* THE PROBLEM *
Take every line from the records below that includes the word "gray".

***** GIVEN INFORMATION

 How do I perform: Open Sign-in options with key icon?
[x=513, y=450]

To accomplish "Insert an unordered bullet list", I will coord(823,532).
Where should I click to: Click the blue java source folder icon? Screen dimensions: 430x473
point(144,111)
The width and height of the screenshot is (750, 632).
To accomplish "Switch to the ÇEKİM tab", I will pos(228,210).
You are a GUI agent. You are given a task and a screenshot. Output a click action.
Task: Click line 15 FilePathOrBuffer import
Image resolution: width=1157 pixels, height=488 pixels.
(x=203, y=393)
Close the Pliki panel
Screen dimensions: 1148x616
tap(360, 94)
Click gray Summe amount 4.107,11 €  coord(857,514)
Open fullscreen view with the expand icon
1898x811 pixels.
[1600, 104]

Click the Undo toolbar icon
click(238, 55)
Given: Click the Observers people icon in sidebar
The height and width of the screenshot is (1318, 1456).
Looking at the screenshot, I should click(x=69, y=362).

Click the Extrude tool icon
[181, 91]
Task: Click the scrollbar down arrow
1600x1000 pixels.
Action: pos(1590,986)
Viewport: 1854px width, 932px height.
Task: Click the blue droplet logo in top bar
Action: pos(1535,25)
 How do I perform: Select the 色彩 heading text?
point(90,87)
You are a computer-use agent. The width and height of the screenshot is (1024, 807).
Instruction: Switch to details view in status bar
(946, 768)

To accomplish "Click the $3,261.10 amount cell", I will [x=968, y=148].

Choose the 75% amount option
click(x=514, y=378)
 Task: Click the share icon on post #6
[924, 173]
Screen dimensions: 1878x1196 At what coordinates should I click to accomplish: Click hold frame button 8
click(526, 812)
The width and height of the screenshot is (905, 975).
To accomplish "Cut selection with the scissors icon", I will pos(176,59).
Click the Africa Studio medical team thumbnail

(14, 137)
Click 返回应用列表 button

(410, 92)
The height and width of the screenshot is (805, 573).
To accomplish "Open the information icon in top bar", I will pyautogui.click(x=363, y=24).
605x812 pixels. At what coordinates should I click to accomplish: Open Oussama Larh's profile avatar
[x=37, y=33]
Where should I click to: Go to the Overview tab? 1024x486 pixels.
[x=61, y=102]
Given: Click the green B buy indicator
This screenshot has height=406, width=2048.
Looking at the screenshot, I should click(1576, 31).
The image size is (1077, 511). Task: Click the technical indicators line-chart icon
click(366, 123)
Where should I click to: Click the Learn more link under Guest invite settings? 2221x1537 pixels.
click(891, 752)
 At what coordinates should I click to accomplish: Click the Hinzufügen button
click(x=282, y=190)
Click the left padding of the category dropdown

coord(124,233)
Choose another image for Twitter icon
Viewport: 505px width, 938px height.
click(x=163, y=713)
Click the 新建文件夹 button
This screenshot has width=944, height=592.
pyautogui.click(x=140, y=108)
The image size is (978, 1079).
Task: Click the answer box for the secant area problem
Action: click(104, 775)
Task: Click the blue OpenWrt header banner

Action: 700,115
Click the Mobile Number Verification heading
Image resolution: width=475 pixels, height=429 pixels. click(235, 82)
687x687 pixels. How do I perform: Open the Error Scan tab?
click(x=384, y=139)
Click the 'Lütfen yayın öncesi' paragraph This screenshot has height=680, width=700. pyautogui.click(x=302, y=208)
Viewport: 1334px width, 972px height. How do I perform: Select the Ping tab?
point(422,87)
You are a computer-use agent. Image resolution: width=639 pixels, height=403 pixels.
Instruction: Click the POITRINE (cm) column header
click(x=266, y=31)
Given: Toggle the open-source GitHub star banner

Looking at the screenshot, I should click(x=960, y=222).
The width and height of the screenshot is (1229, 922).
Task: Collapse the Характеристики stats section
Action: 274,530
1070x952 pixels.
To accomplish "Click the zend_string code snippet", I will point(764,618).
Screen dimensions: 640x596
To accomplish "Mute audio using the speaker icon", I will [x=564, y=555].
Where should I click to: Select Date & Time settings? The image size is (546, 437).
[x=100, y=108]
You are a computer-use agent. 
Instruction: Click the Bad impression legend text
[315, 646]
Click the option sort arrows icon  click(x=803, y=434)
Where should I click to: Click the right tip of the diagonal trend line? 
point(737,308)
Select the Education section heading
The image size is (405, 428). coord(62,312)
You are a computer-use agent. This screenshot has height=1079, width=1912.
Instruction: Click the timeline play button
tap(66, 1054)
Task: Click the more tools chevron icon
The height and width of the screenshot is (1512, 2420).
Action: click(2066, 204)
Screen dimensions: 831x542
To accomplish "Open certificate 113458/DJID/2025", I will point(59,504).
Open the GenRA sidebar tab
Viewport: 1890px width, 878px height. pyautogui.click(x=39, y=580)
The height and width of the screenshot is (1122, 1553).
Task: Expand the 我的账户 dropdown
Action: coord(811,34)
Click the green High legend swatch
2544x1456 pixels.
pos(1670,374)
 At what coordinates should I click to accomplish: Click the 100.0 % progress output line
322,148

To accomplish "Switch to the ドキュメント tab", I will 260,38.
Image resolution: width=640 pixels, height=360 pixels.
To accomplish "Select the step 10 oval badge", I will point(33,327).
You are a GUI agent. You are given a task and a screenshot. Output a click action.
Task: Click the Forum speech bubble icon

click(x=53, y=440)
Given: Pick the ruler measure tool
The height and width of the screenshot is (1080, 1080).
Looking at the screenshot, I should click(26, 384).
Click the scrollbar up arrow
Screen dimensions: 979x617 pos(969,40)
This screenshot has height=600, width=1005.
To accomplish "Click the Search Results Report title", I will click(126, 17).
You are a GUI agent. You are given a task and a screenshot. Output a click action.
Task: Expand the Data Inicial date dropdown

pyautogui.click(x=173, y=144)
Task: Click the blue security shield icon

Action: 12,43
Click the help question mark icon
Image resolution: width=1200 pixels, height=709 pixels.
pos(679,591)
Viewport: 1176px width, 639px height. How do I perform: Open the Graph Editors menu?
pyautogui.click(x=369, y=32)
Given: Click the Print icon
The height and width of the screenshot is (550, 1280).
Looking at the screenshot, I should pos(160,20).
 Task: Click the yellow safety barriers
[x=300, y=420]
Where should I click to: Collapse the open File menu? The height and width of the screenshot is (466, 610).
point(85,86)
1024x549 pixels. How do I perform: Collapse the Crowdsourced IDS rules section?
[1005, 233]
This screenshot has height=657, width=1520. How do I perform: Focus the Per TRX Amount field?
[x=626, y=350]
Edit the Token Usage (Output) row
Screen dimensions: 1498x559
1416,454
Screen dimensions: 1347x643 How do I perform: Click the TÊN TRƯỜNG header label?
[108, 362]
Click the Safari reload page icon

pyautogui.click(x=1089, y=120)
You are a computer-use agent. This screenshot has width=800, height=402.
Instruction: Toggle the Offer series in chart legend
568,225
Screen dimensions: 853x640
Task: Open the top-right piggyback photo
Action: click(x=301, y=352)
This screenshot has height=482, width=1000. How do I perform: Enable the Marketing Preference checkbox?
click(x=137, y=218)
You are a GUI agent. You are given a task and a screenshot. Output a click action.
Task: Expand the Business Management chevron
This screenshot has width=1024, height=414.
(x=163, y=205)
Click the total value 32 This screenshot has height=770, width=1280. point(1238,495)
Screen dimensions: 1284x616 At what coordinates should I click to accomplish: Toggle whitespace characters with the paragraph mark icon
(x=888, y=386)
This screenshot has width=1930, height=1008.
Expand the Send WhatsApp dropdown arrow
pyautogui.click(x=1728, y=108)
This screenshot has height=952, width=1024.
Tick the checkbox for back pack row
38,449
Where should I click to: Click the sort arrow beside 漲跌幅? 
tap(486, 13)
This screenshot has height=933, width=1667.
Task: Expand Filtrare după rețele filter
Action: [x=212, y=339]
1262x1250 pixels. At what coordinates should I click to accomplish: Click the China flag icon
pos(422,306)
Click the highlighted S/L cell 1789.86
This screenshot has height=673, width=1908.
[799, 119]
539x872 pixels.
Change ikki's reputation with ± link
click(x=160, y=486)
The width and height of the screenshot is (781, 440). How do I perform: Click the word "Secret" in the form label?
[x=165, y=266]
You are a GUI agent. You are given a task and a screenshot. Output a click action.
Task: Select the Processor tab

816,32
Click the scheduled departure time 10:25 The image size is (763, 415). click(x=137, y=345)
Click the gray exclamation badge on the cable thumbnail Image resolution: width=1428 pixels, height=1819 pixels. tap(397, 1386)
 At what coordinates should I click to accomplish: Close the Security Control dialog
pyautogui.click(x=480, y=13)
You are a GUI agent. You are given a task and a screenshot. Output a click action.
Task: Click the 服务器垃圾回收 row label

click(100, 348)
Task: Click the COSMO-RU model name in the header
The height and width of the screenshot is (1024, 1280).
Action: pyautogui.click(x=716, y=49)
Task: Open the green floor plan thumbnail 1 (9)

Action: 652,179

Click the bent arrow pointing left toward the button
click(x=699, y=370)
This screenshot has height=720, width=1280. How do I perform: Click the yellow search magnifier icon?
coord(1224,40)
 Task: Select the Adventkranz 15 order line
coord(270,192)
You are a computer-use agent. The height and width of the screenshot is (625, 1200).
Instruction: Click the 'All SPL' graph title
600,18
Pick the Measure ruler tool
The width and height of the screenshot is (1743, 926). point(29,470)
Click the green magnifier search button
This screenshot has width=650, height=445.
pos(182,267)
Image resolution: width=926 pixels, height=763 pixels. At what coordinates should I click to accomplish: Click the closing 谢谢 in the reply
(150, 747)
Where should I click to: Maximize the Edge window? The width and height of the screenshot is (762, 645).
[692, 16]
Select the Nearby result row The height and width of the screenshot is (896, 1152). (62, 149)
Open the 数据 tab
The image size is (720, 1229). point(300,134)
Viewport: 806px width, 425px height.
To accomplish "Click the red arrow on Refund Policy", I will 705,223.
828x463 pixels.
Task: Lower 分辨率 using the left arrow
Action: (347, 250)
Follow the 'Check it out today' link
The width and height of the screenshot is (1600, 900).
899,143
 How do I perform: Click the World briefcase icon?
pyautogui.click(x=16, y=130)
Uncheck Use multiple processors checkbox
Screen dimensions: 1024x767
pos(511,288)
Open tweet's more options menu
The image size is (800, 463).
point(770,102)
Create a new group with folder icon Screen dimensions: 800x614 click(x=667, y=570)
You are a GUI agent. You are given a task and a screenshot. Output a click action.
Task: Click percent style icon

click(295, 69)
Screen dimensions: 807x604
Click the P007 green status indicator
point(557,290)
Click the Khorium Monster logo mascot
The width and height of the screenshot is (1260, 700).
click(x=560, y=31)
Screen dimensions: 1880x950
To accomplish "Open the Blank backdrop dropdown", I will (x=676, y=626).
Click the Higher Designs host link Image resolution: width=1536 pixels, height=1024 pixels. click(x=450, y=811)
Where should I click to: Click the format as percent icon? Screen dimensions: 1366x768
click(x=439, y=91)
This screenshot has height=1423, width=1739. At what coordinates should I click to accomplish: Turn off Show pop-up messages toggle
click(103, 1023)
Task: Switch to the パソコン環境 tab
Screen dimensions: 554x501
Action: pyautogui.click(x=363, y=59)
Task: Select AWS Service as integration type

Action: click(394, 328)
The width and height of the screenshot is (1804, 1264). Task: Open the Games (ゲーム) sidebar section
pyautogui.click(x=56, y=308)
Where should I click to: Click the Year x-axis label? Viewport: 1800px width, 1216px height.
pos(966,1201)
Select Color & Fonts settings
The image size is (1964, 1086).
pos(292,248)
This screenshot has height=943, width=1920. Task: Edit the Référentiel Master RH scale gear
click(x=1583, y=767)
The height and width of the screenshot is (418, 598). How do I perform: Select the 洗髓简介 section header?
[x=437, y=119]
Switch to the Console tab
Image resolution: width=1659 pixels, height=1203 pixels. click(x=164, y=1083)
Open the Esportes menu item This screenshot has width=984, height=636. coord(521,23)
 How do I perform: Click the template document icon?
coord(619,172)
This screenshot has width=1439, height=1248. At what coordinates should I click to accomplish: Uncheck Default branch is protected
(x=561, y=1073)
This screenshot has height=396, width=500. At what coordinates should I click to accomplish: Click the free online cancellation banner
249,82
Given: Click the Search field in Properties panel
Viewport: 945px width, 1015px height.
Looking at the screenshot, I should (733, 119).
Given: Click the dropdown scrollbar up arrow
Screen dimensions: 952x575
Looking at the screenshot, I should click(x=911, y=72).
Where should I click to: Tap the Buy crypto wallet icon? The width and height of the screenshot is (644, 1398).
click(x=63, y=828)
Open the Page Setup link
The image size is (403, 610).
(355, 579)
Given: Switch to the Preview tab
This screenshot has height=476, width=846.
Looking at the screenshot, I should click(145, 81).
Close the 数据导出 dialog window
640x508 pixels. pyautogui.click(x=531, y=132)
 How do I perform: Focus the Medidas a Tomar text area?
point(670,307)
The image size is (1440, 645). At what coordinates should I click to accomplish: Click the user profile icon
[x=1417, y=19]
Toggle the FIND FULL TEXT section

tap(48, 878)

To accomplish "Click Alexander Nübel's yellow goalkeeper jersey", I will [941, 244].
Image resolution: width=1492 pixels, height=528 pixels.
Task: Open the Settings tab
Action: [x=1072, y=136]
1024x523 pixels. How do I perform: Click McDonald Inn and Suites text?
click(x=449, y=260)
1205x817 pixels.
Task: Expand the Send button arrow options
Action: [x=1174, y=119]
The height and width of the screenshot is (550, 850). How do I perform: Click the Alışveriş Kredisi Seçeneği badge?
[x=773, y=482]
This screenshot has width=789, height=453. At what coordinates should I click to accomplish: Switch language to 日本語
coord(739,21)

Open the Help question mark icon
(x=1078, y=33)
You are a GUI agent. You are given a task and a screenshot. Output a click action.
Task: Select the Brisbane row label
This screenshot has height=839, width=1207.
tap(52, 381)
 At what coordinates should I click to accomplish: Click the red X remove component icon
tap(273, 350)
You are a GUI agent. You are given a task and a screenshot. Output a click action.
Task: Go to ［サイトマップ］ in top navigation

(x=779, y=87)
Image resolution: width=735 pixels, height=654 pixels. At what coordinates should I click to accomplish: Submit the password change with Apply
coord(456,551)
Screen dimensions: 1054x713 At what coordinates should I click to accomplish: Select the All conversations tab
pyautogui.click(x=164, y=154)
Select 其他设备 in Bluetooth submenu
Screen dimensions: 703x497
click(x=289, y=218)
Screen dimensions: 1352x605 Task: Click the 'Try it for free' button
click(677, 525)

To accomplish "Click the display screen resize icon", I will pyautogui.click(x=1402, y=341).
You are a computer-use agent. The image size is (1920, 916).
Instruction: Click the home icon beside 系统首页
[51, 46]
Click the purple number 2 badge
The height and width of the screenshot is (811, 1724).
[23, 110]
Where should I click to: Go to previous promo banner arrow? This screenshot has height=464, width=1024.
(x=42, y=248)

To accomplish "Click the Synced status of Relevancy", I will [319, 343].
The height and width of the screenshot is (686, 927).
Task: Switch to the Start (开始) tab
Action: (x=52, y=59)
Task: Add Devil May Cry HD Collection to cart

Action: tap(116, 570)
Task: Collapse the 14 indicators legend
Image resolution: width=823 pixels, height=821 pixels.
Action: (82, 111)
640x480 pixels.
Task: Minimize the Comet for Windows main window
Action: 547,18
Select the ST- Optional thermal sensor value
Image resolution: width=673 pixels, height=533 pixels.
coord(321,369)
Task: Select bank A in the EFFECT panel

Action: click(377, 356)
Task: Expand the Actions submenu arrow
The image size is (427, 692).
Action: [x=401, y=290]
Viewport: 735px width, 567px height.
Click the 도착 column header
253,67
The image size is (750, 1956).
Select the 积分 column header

**********

* SOLUTION BELOW *
Click gray Summe amount 4.107,11 €  coord(857,514)
Click the gray exclamation badge on the cable thumbnail Image resolution: width=1428 pixels, height=1819 pixels. tap(397, 1386)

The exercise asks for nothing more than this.